Document text =
((
Another key factor is living below your means. It isn't as exciting as buying crypto and becoming a millionaire in a matter of months. But spending less than you earn and saving or investing the rest is one of the few surefire ways to get rich over time.

4. Avoid debt

If you're carrying high interest credit card debt, you're not alone. However, it is a huge obstacle to wealth-building, as it eats into your income and costs you money over time. As a rule, if your debt costs you more than the interest you might earn by investing, it makes sense to prioritize paying down debt.

According to The Ascent research, the average credit card APR is 16.4%. In contrast, the average returns from the S&P 500 between 2012 and 2021 were 14.8%. Everybody's situation is different, but be aware of the amount of debt you carry and what it is costing you.

A note on getting out of crypto

If your crypto assets are worth a lot less than you paid for them, the desire to cut your losses is understandable. However, don't sell your crypto because of falling prices alone. Think about whether your original reasons for buying still hold true and how you think it might perform in the long term.
))
Stated task a =
Retype the part of the wealth-building passage that opens with the words containing "Another key factor" and closes with "rich over time.".

Records shown =
((
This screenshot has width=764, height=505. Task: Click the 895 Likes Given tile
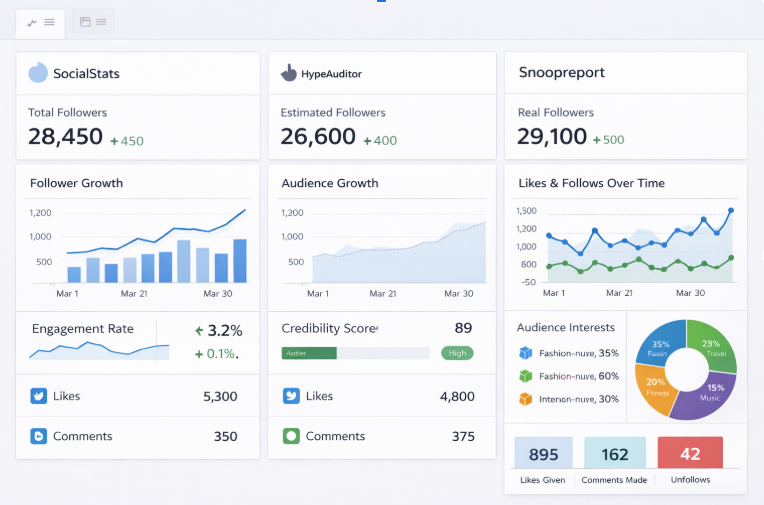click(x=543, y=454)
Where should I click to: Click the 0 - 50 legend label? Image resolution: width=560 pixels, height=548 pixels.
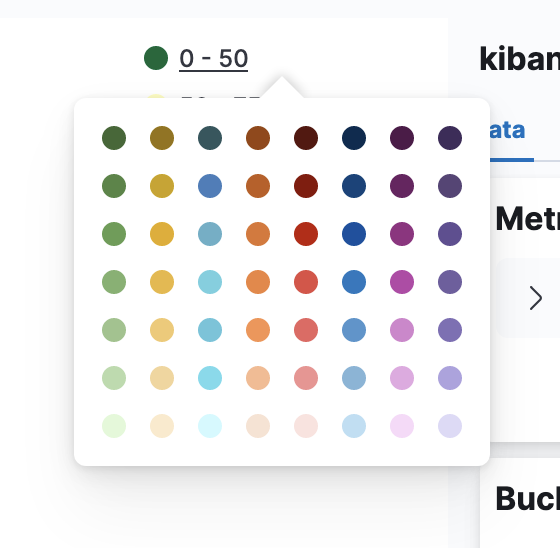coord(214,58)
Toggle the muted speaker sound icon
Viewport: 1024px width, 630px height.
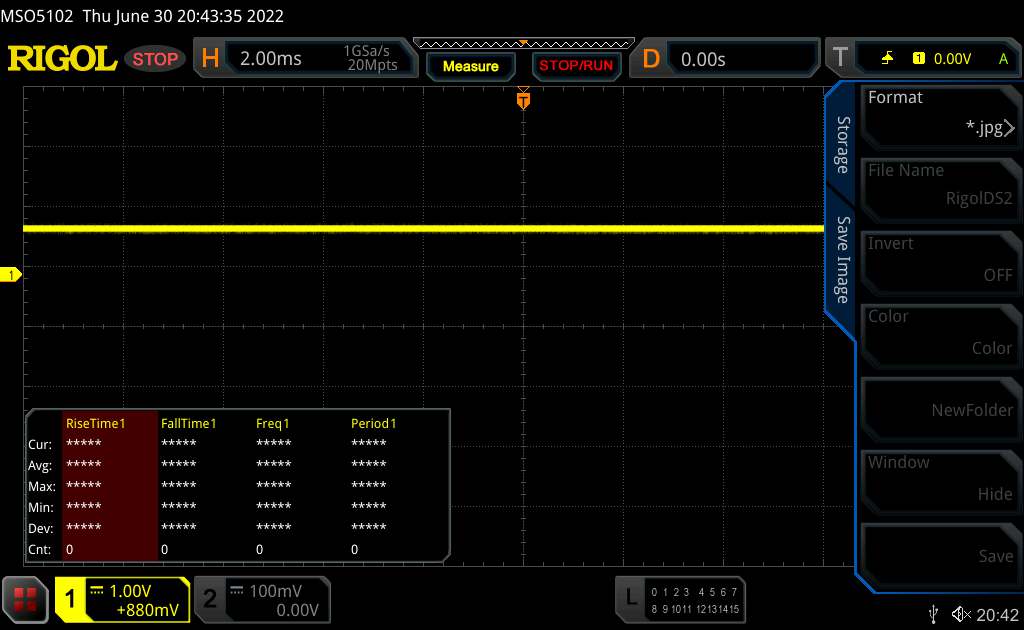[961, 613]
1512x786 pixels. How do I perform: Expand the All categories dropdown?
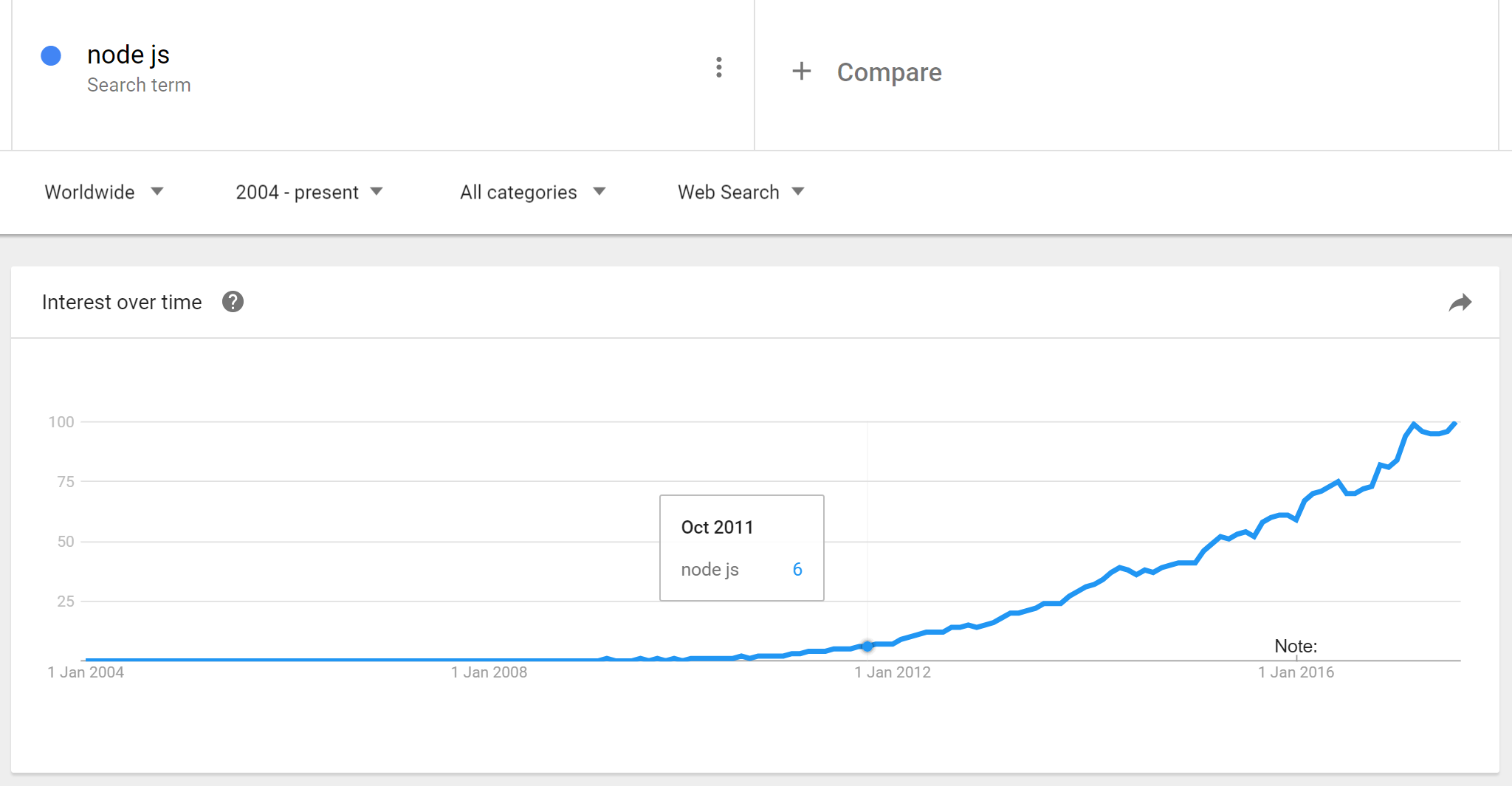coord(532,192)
))
Stated task b =
Echo the records from the line containing "Toggle the muted speaker sound icon" through the end of the records, including both ends, and leave the pictures out.

Correct result a =
Another key factor is living below your means. It isn't as exciting as buying crypto and becoming a millionaire in a matter of months. But spending less than you earn and saving or investing the rest is one of the few surefire ways to get rich over time.

Correct result b =
Toggle the muted speaker sound icon
Viewport: 1024px width, 630px height.
[961, 613]
1512x786 pixels. How do I perform: Expand the All categories dropdown?
coord(532,192)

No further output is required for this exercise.